==== Input data
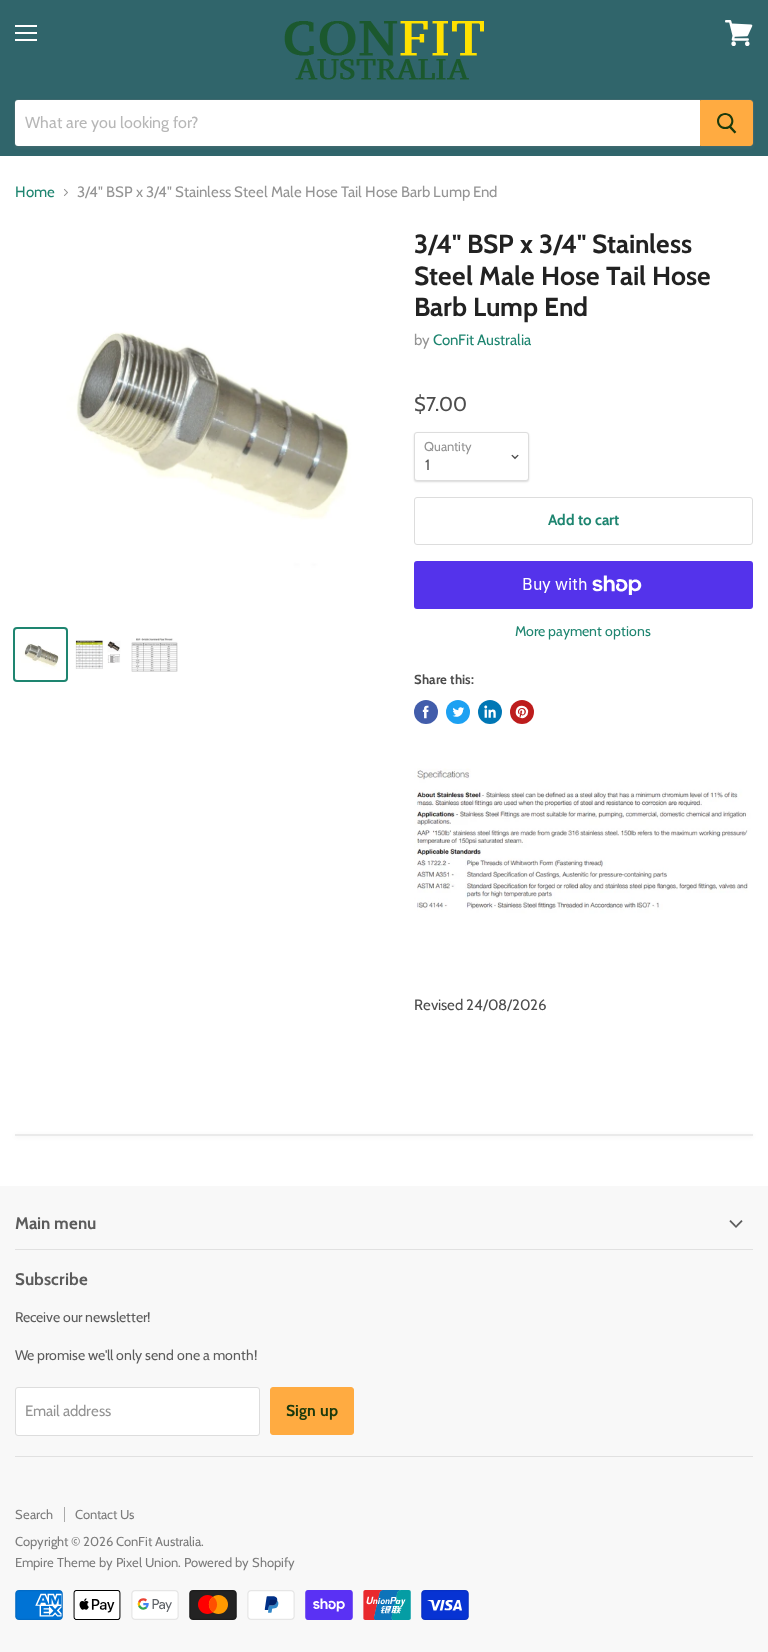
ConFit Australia (482, 340)
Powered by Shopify (239, 1562)
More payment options (583, 631)
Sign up (312, 1410)
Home (35, 192)
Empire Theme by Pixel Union (96, 1562)
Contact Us (104, 1514)
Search (34, 1514)
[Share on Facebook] (426, 712)
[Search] (726, 123)
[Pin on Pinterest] (522, 712)
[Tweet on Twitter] (458, 712)
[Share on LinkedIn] (490, 712)
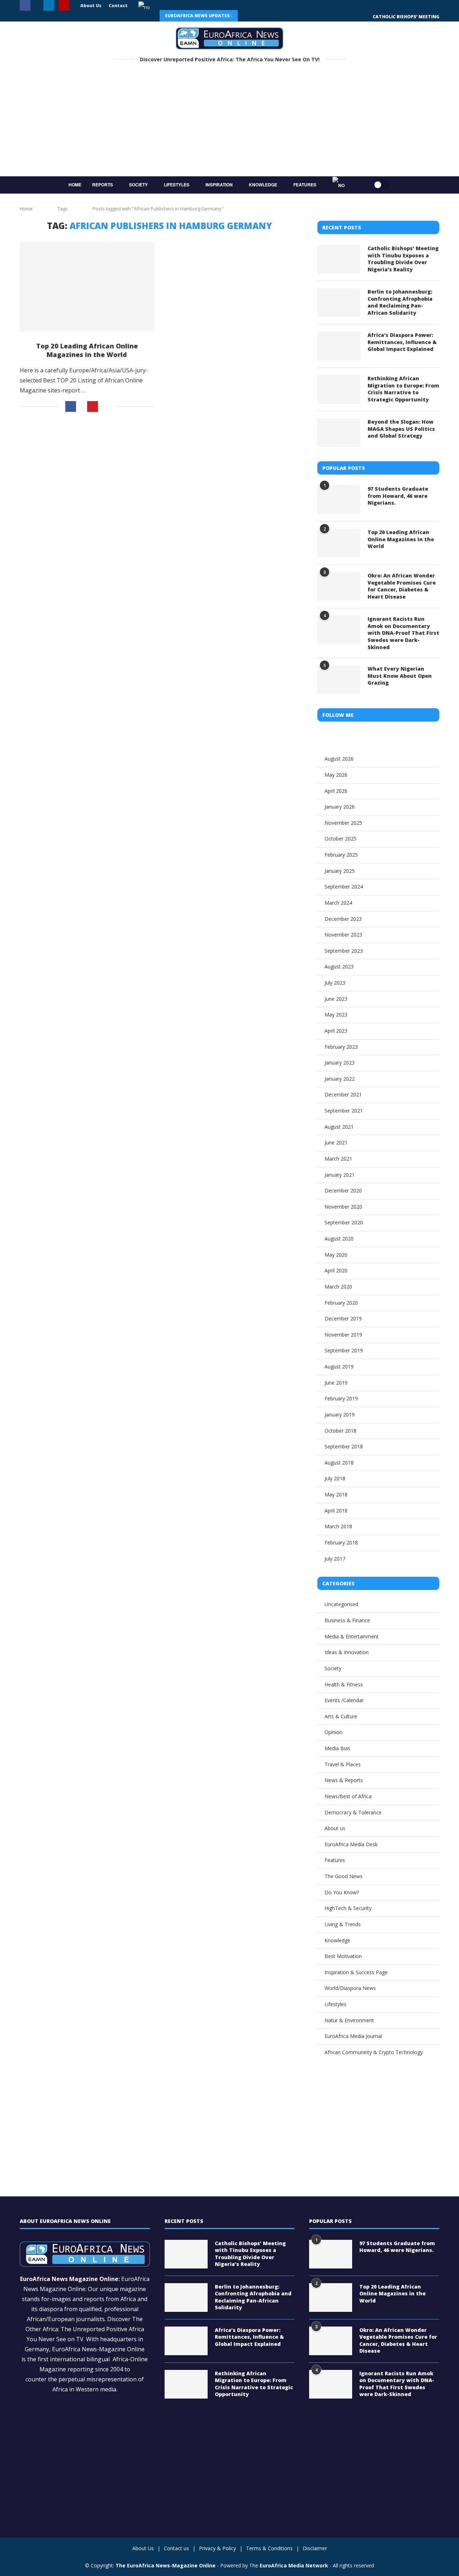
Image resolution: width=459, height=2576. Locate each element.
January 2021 (340, 1174)
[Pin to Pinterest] (92, 406)
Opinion (333, 1732)
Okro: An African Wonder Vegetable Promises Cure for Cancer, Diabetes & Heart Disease (402, 586)
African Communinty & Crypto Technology (374, 2052)
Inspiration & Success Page (356, 1972)
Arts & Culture (341, 1716)
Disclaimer (315, 2548)
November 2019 (343, 1334)
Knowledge (263, 184)
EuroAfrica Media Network (294, 2565)
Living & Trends (343, 1924)
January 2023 (340, 1062)
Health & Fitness (344, 1684)
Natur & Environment (349, 2020)
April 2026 (336, 790)
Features (304, 184)
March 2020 (338, 1286)
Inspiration (219, 184)
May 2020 (336, 1254)
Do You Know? (342, 1892)
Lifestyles (176, 184)
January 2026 (340, 806)
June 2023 (336, 998)
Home (74, 184)
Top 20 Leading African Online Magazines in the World (87, 350)
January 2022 (340, 1078)
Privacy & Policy (217, 2548)
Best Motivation (343, 1956)
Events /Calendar (344, 1700)
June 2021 (336, 1142)
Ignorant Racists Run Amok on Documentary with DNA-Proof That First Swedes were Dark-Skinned (403, 632)
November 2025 (343, 822)
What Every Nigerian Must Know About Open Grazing (400, 675)
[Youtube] (64, 6)
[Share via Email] (106, 406)
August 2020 (339, 1238)
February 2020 (341, 1302)
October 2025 (340, 838)
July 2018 (335, 1478)
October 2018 (340, 1430)
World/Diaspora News (350, 1988)
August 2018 (339, 1462)
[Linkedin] (48, 6)
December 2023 (343, 918)
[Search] (359, 185)
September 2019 (344, 1350)
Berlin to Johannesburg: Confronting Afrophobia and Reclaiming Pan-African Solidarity (400, 302)
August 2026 (339, 758)
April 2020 (336, 1270)
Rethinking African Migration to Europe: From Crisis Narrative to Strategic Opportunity (403, 389)
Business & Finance (347, 1620)
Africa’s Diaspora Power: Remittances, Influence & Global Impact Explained (402, 342)
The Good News (344, 1876)
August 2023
========
▸ Task details: Would you output, from the records above, exactly the run of lines that starts at the line containing "December 2023 (343, 918)" and ends at the line containing "April 2020 (336, 1270)", and only that run?

▸ Exercise solution:
December 2023 (343, 918)
[Search] (359, 185)
September 2019 (344, 1350)
Berlin to Johannesburg: Confronting Afrophobia and Reclaiming Pan-African Solidarity (400, 302)
August 2026 (339, 758)
April 2020 (336, 1270)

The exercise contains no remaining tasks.